March 10 (Bloomberg) — Every administration has its movie. George W. Bush seemed too often on the wrong side of guerrilla warfare in "The Battle of Algiers." Bill Clinton mixed business and pleasure with the predictably messy results of "The Apartment." Now Barack Obama has dropped us all into "The Matrix."
In the Obama Era, it seems, we all pick our way through anxious lives that have something to do with software. Like Keanu Reeves's Neo, we realize hour-to-hour that we are being manipulated by a system that has its own larger plan.
If only we keep a cool head, we tell ourselves, our powers of logic will help us escape the web. But each move we make, even the one that feels independent, takes us deeper into the Matrix.
Take one of the biggest problems in the U.S. economy today: jobs. Long before "subprime" or "cram down" became routine components of our language, we understood that employers need incentives to create new jobs to replace ones that are disappearing. We knew too that health-care costs are a growing deterrent to hiring or rehiring. Between 1996 and 2005 health care costs for employers rose by 34 percent relative to payrolls.

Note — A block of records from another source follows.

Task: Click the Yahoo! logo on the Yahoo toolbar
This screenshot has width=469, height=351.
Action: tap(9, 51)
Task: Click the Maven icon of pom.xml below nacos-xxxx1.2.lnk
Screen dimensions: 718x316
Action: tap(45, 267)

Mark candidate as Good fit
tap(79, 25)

A struggling boss today who looks at a man he lays off sees a bad knee, an unambiguous PSA score or an unending Crestor habit. When it comes to rehiring, the boss is even warier. After all, older workers who want their jobs back not only need the pay but also may have put off some astronomically expensive medical procedure.
Looks Appealing
President Obama's $634 billion, 10-year health-care plan undoubtedly appeals to would-be Neos out there. In its broad outlines — the details are still to come — the plan seems to promise easier days for employers and employees alike. (There was discussion during the campaign of tax breaks for employers for providing health care.) As the president said, "Health care reform that reduces costs while expanding coverage is no longer just a dream we hope to achieve. It's a necessity we have to achieve."
As in "The Matrix," freedom is a mirage. That $634 billion reserve has to come from somewhere. The administration has already said it will cut, by $177 billion, payments to private insurance plans that serve senior citizens through Medicare. That by itself will make insurance costlier for the rest, because private companies will doubtless shift some of those costs to non-Medicare policies.

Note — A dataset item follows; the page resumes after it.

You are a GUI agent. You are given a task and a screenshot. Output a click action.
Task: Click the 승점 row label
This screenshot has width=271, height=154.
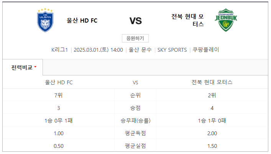pyautogui.click(x=135, y=108)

The administration will also need to raise taxes, and almost all the increases under discussion are ones that affect employers. "The administration wants to curtail itemized deductions and raise marginal rates. These are the kinds of changes that hammer employers, especially unincorporated businesses," Thomas Miller of the American Enterprise Institute told me. So in the future, the health insurance may be there, but the employers won't.
Plugged In
And there's no escape. "There are parts of the health-care proposal that look like an opportunity to unplug ourselves from the false reality of comfortable and convenient government-directed health care, but they are not real," Miller said.
The administration seems almost to relish the sinister aspect of government-run health care. Otherwise it wouldn't have elevated the "National Coordinator of Health Information Technology" — an advisory position created by the Bush administration — into a regulator with teeth. The title is worthy of Rhineheart, Neo's boss, who tells him, "This company is one of the top software companies in the world because every single employee understands that they are part of a whole."
The administration is clearly comfortable taking advantage of the current economic crisis to promulgate broad social change. This in itself is enough to make you break out in a sweat. It means Rahm Emanuel's statement that it was wrong to waste a crisis wasn't an outlier; it was part of a trend. Team Obama seems to be deploying experts of the highest caliber, cold-blooded enforcers like Agent Smith, to outfox the Neos and convince them of the futility of resisting.
It's Coming
Peter Orszag, director of the Office of Management and Budget in the Obama White House, is a nice, smart man. But Orszag's facial features took on a resemblance to those of Agent Smith when he said recently: "There's a lot of momentum behind health care." Momentum: Something's coming, so accept it or run.
All this explains why panicked Republicans are ranging wide in their search for leadership. A mere politician won't stop this Matrix — they need a superhero. Former Speaker of the House Newt Gingrich is in the news lately because he is one of the few figures in the GOP with the flair to challenge the system.
It may well be that Republicans manage to change this plot come the midterm elections of 2010. Otherwise, at least when it comes to health, all of us Neos are simply going to have to sit through the end of this movie.
(Amity Shlaes, author of "The Forgotten Man: A New History of the Great Depression," is a Bloomberg News columnist. The opinions expressed are her own.)